Fred and Diana have a friend who paints miniatures on small slabs of slate but she lives in a slateless part of Utah. Therefore, a few days ago we made a trip up into the Sugar Pine zone, to Slate Mountain. We drove only about five miles but the trip was nearly entirely uphill and along unpaved national-forest roads so Slate Mountain looked, smelled and felt a lot different from here.
Now, if you take a layer of clay such as that found in a mudflat or on an ocean floor at the mouth of a big river, and for millions of years submit that clay to very high pressure and maybe even add some heat, the resulting product will be the rock type known as shale. Then if for more millions of years you add more pressure and/or expose the shale to very high temperatures, the shale will metamorphose to the rock type known as slate. Therefore, the slate in Slate Mountain started out as loose clay or mud and, remembering last week's story of how this part of California rose from the Pacific's floor and fused with the future North American continent, probably that clay was once mud on the Pacific Ocean's floor. Some of Slate Mountain's slate is shown above.
(This mud --> shale --> slate story isn't unusual. Sand lithifies to sandstone, and sandstone metamorphoses into quartzite. Similarly, calcium- rich goo on an ocean's floor hardens into limestone, and limestone metamorphoses into marble. Deposits of rounded pebbles harden into conglomerate.)
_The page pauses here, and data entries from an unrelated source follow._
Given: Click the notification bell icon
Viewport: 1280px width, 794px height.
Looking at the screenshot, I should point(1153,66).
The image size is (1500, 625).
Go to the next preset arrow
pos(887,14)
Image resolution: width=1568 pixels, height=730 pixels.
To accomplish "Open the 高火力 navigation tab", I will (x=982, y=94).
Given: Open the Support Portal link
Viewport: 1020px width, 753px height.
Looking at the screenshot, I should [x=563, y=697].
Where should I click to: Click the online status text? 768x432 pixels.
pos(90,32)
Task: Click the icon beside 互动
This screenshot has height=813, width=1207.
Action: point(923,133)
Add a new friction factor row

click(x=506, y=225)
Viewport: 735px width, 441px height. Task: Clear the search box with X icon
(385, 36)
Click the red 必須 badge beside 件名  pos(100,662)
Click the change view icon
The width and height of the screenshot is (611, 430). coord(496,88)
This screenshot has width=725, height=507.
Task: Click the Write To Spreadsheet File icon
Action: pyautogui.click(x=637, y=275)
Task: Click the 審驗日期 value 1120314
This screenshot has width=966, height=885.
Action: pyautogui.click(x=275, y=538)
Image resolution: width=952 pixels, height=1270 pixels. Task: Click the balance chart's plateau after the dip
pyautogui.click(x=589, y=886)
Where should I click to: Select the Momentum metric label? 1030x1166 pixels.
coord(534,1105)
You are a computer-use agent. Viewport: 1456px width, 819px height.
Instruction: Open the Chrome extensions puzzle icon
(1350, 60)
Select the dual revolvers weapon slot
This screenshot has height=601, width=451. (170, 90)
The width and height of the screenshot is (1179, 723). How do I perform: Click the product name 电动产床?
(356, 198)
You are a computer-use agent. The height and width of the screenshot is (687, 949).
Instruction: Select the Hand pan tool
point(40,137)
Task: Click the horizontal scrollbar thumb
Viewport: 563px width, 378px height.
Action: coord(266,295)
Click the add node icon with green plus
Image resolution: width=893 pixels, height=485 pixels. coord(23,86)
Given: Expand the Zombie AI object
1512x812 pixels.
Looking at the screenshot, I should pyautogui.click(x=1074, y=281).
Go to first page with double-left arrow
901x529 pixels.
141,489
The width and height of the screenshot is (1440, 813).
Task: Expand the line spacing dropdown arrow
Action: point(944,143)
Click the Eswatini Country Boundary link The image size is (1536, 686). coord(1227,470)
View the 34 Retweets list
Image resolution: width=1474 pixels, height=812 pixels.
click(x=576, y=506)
As no sharp dividing line separates clay from sand - - it's all a matter of particle size with the smaller particles being clay and the larger sand -- there's no precise boundary between shale and sandstone, and slate and quartzite. There's a lot of shaley sandstone, and sandy shale.
If you metamorphose slate more than usual it becomes phyllite, which can be greenish, grayish or reddish instead of "slate colored." I think some of what we collected that day on Slate Mountain could be called phyllite because often its fracture plane was wavy instead of flat and much of it was grayish.